Russlands Präsident Wladimir Putin forderte derweil von seinem Kollegen Baschar al-Assad Bereitschaft zu Verhandlungen mit der Opposition. Er zähle auf Assads "Bereitschaft zum Kompromiss zum Wohl seines Landes und seines Volks", sagte Putin während einer vom Fernsehen übertragenen Sitzung des russischen Kabinetts.
"Eine endgültige und dauerhafte Lösung des Konflikts in Syrien ist nur auf Grundlage einer politischen Reform und eines Dialogs mit den vernünftigen Kräften des Landes möglich", fügte Putin hinzu. Er wisse, "dass Präsident Assad das versteht und zu einem solchen Prozess bereit ist". Die einflussreiche orthodoxe Kirche Russlands sprach nach Angaben der Nachrichtenagentur Interfax von einer "heiligen Schlacht".
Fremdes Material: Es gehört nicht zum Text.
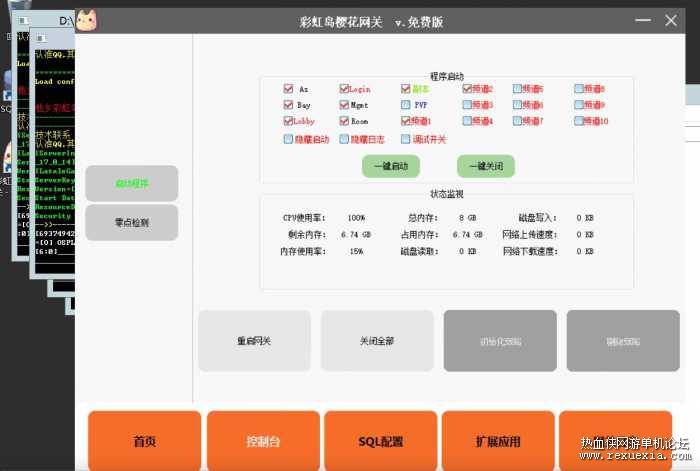Open the 首页 tab at the bottom

click(144, 441)
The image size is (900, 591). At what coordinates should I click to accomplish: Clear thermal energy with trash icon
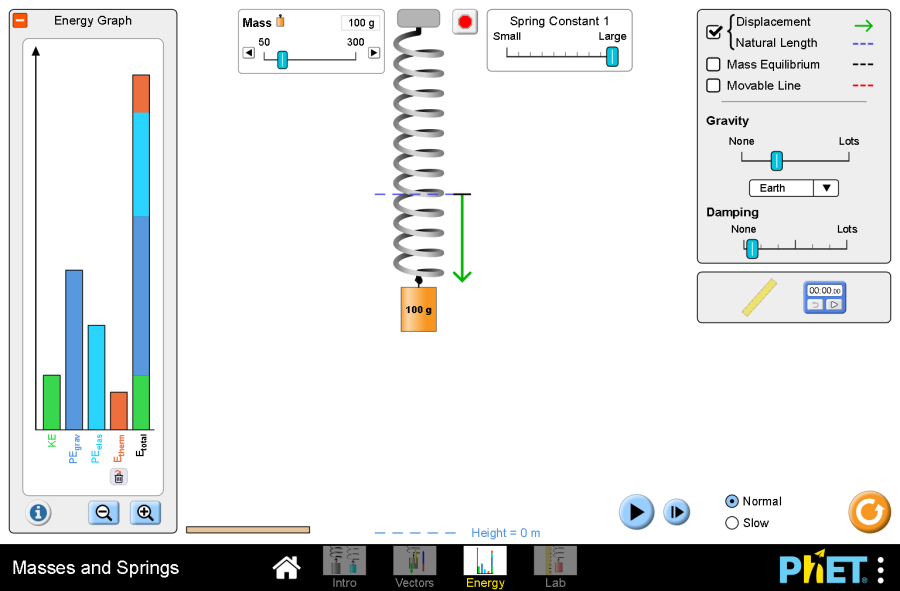point(118,477)
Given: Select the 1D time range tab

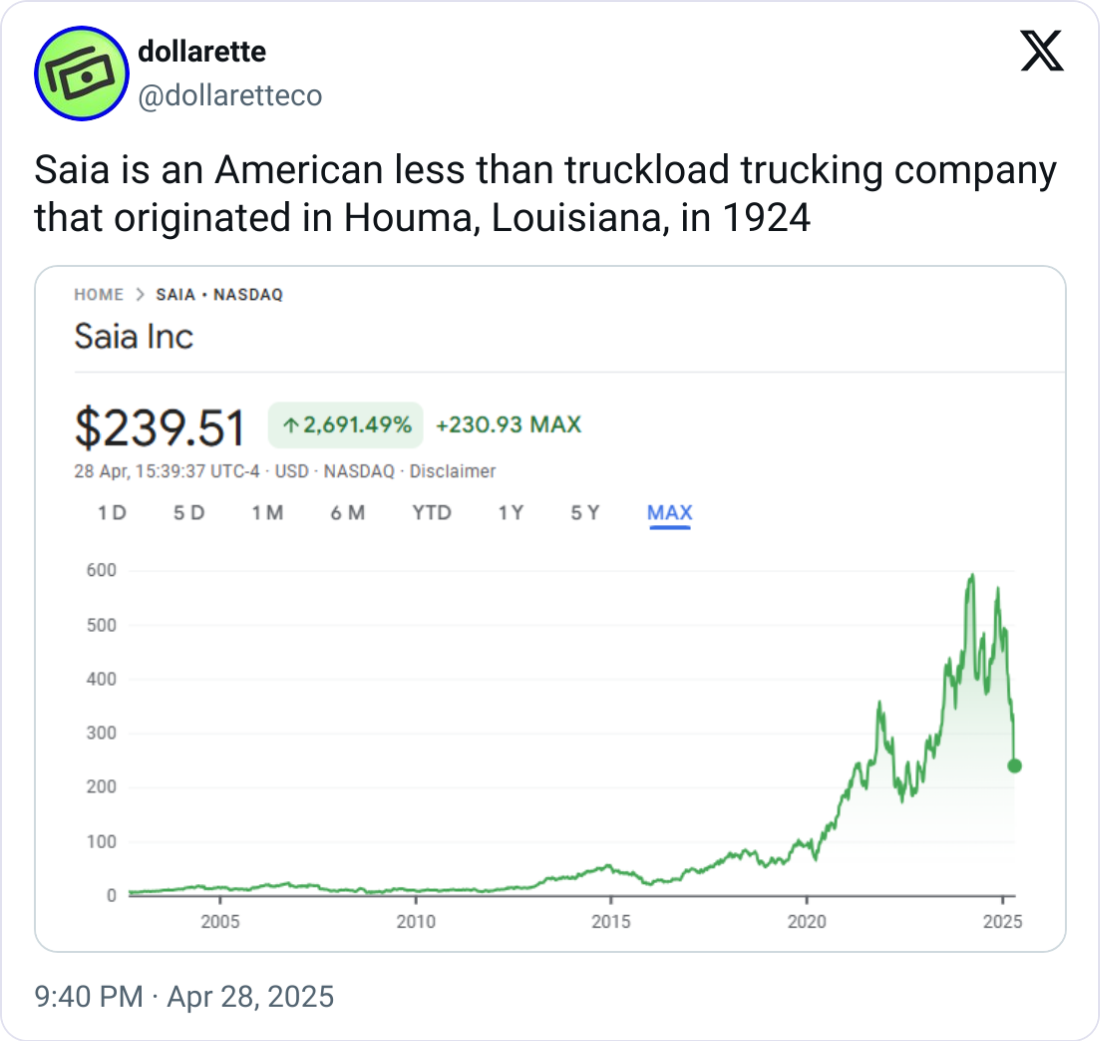Looking at the screenshot, I should (x=112, y=513).
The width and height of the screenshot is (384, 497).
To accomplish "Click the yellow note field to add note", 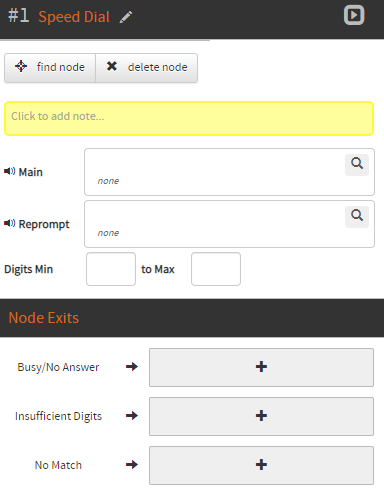I will [189, 118].
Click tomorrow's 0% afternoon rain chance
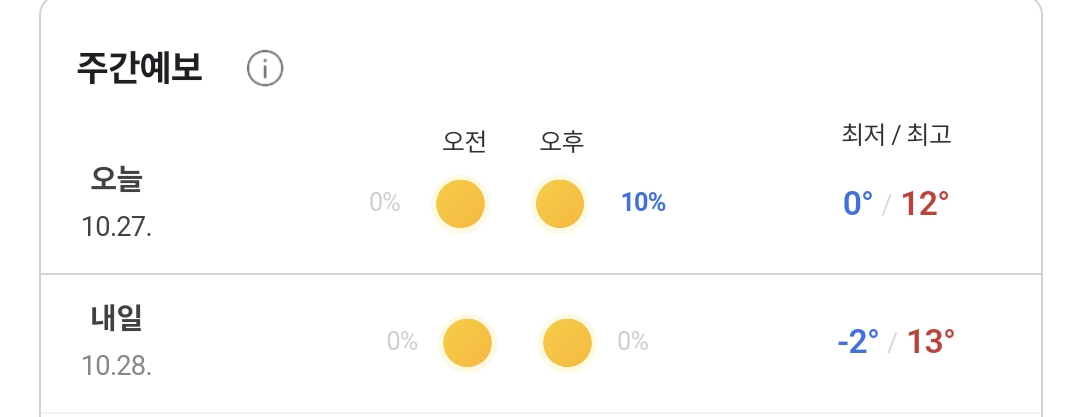 tap(633, 342)
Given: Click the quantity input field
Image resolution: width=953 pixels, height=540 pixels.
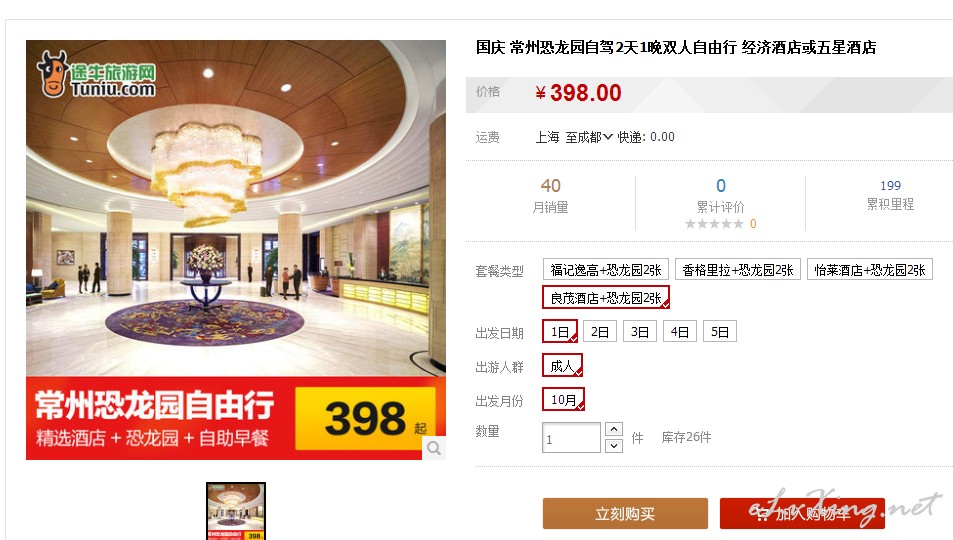Looking at the screenshot, I should click(571, 438).
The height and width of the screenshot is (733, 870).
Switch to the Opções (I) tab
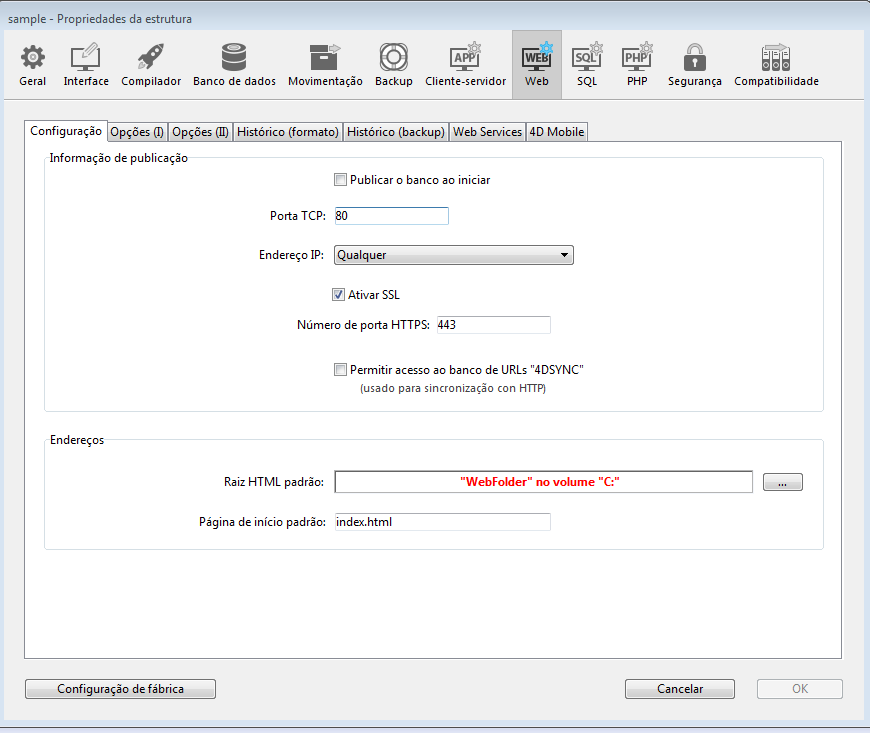tap(137, 132)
Resolution im Sicherheitsrat
Zugleich dringt Russland auf eine Resolution des UN-Sicherheitsrats für den Kampf gegen den IS. Ein entsprechender Entwurf werde noch im Laufe des Tages vorgelegt, sagte der russische Außenminister Sergej Lawrow bei einer Sitzung des mächtigsten UN-Gremiums in New York. Ziel sei eine Koordinierung von "allen Kräften, die sich gegen den Islamischen Staat und andere terroristische Strukturen erheben". Lawrow sagte, dass sein Land zur Einrichtung von "dauerhaften Kommunikationskanälen" mit den USA bereit sei, um die Militäreinsätze abzustimmen.
Russlands Präsident Putin hatte die Resolution bereits in seiner Rede bei der UN-Generaldebatte am Montag angekündigt. Er warb dabei für eine breite internationale Koalition gegen die IS-Miliz, die auch den syrischen Machthaber Assad einschließt. Der Westen fordert dagegen den Rücktritt von Assad und weist dem Staatschef die Verantwortung für den Bürgerkrieg in seinem Land zu.
Die Nato übte allerdings Kritik am russischen Handeln. Die Unterstützung Russlands für Assad sei "nicht konstruktiv", sagte ein hochrangiger Mitarbeiter der Militärallianz in Brüssel: "Assad ist Teil des Problems." Nato-Generalsekretär Jens Stoltenberg habe Russland dazu aufgefordert, "eine konstruktive und kooperative Rolle" im Kampf gegen den IS zu übernehmen.